Marmite - sold in an unassuming black jar since the 1930’s, is a sticky black salty substance. It’s completely vegetarian, made from yeast extract, usually from brewers yeast, and is now, in the 21st century being called a superfood. It has been on my list of staples since very early childhood.
Marmite has always been a staple in my home and still is. I feel joy every time I see those little jars in our local supermarket stores. Sometimes there are bigger ones too, until word gets out to the South Africans, Brits and New Zealanders, who rush to buy them.
It’s a humble substance, a favorite on morning toast, but it also has flexibility for adding taste in cooking. In fact, there are even a few Marmite cookbooks available.People say it’s too high in salt, but actually it’s so concentrated it is always eaten very sparingly. I’ve heard it’s an acquired taste, but every kid I knew at the time acquired it with ease and relish!
Vitamins packed in a little jar
Marmite contains a few simple ingredients: yeast extract, salt, vegetable extract, spices, and vitamins (B1, B2, B3, B9, B12). Marmite is gluten free, high in vitamins, vegetarian and low in calories, providing nearly 50% of the recommended daily allowance for folic acid per serving. It is popular to eat it spread paper thin on toast or to eat it paired with cheese or butter. This is the important thing - it’s very concentrated, so a little goes a long way.
Some more nutritional facts. Marmite will help your body by providing it with the following recommended daily allowances.
B3 - 36%. Folic acid- 50%, Thiamin - 17%. ( this one protects your nervous system).
This is an inexpensive way to get some if your daily vitamins. Reducing your stress and anxiety levels could be as simple as choosing the right spread for your morning toast. (Australians usually swear by Vegemite, a similar substance, and which has also similar health benefits.)

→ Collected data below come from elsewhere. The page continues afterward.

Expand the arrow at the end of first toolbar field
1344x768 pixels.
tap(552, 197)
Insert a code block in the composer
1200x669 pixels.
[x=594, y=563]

- Brexit campaigners gave EU chief negotiator Michel Barnier a hamper of British products during a meeting at the European Commission in Brussels. Among the products was - you guessed it - Marmite! Also, Unilever, the manufacturer, protested that Brexit would have a negative effect on their business, and even threatened to move their headquarters to Amsterdam.
- In October this year there was worrying news that stocks of Marmite were running low at Tesco, a supermarket in England, after they refused Unilever’s demands to raise prices in the aftermath of the Brexit vote and fall in the pound. People started hoarding Marmite.
- Tesco removed a number of popular products from its website including Marmite, Bovril and PG Tips from its online store following the price row.
For a day, the nation feared Marmite and Ben and Jerry's ice cream would disappear from shops but the two sides came to an agreement, although details of the deal were not revealed.
Let’s hope the Marmite wars won’t be a part of 2019, whatever happens in politics. Seems like a lot of politicians should be eating more toast with Marmite to keep their cool.
Merry Christmas everyone, and thanks for coming by here.